The overall number of layers in the model was 58. The output layer was placed over the second fully connected layer. The softmax function, located in the output layer, was utilized for classification. The output extracted features of the model were employed to train the classifiers of Support vector machines (SVM) (DFU_FNet + SVM) and k-nearest neighbors (KNN) (DFU_FNet + KNN). The SVM classifier was margin-based. The concept for the SVM algorithm was to determine the optimum partition line between two classes, aiming that objects would have the largest distance from that line. The SVM utilized kernels such as polynomial, linear, Sigmund, and radial basis functions.

In comparison, the KNN classifier of the object depended on the nearest training samples inside the feature space. Several discriminative features were available in each convolution layer. In contrast, skin abnormalities (ulcers) produced higher activations. A public dataset was used to train the proposed and pre-trained models for 100 epochs pending the learning termination.

As a final consideration, the pre-trained models (i.e., VGG-16 [27], AlexNet [28], and GoogleNet [29]) were trained with our dataset using the same training parameters that were utilized to train both the DFU_FNet. The pre-trained models have been fine-tuned for the DUF task by transferring the knowledge of these models learned from the ImageNet dataset.

DFU_TFNet model

With this model, we provide a new TL technique for addressing the issue of the small dataset of DFU. This TL type helps to overcome the issue of transfer learning from the pre-trained models of ImageNet to medical imaging applications where ImageNet images are different from medical images, which could not help with small datasets. At the same time, the proposed TL helps to learn the relevant features. It also helps to reduce the time of the annotation process of medical images. Because there has been significant growth in the amount of unannotated medical images, the recommended technique was based on training the DFU_TFNet model on a large number of unannotated images that look similar to DFU images. The collected images for TL include different datasets of skin cancer and wounds. The total number of images is 100 thousand images. The DFU_TFNet model is then fine-tuned and trained on the DFU dataset.
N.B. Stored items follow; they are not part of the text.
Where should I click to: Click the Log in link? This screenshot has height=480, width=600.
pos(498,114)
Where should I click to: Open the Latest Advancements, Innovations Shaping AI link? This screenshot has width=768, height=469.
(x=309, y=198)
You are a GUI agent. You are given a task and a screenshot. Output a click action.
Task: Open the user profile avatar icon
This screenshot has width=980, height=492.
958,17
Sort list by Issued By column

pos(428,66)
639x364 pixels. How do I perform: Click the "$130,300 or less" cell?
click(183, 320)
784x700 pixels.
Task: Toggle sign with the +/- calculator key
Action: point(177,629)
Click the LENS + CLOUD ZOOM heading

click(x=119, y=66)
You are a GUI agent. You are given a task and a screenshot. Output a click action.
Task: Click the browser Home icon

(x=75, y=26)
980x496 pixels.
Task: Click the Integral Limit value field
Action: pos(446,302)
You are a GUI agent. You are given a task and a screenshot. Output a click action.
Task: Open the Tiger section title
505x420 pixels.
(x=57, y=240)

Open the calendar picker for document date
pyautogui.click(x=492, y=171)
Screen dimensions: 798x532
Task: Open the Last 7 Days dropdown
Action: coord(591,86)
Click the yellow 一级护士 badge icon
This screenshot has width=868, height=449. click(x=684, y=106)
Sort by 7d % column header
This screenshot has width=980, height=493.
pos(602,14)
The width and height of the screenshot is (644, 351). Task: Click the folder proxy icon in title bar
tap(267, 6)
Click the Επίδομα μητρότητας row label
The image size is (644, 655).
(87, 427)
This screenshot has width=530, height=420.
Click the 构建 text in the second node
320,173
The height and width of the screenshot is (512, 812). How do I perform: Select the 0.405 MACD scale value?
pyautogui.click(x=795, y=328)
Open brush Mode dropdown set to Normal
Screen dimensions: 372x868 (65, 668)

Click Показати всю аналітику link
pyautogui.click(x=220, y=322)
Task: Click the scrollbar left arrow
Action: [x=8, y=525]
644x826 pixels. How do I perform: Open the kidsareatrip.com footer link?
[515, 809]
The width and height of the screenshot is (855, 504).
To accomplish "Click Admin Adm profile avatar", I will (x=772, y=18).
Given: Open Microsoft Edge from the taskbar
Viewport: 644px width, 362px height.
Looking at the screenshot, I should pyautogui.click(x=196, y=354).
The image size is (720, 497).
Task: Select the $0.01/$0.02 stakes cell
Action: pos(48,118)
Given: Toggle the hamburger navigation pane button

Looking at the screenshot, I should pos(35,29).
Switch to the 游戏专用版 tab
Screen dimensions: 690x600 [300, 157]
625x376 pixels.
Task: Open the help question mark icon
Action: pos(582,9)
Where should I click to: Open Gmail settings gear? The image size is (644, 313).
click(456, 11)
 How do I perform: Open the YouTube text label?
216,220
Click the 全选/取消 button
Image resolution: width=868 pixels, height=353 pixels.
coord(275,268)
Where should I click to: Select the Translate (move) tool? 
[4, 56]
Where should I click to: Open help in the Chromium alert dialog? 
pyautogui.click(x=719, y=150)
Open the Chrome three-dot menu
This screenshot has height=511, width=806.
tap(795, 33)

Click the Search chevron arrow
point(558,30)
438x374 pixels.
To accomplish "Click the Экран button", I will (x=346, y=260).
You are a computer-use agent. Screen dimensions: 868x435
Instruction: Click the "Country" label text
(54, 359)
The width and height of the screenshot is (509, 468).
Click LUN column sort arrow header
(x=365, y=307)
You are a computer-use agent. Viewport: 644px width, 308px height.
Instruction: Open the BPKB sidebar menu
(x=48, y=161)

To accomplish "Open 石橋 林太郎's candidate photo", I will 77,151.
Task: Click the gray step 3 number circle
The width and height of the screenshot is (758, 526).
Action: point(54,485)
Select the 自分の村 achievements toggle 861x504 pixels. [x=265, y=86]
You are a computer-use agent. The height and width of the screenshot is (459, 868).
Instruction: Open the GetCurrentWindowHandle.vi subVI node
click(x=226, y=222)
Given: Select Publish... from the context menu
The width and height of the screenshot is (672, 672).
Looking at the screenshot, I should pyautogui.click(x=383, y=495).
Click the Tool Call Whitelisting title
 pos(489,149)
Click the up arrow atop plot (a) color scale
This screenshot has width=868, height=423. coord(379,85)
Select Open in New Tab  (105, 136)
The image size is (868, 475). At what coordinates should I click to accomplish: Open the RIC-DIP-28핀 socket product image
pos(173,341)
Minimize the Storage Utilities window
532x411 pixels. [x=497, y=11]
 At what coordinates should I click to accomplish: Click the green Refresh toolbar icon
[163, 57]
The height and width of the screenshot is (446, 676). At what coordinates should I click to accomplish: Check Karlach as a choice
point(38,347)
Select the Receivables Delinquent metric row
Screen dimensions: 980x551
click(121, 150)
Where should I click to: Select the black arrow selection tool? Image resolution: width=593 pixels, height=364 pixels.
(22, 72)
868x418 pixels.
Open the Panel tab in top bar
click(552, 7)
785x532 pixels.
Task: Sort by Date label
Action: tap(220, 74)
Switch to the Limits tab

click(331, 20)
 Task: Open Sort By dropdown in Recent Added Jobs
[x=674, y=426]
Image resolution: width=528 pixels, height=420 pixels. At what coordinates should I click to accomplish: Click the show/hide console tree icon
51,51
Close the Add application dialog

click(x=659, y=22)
In order to improve the feature extraction as well as address the gradient-vanishing and overfitting concerns, we designed the DFU_TFNet model with the following components that make it robust against the aforementioned concern:

  1. 1.

    Typical convolutional layers at the model's beginning minimize the size of input images.

  2. 2.

    Parallel convolutional layers with varied filter sizes extract diverse data, ensuring the model learns small and large features.

  3. 3.

    For enhanced extracting features, residue and deep interconnectivity are used. Additionally, these connections alleviate the gradient vanishing issue.

  4. 4.

    In order to speed up the training process, batch normalization was used.

  5. 5.

    The vanishing gradient problem is less of an issue because a rectified linear unit (ReLU) does not compress the input value.

  6. 6.

    Dropout to prevent the problem of overfitting.

  7. 7.

    Global average pooling reduces complexity to one dimension. This layer helps reduce overfitting.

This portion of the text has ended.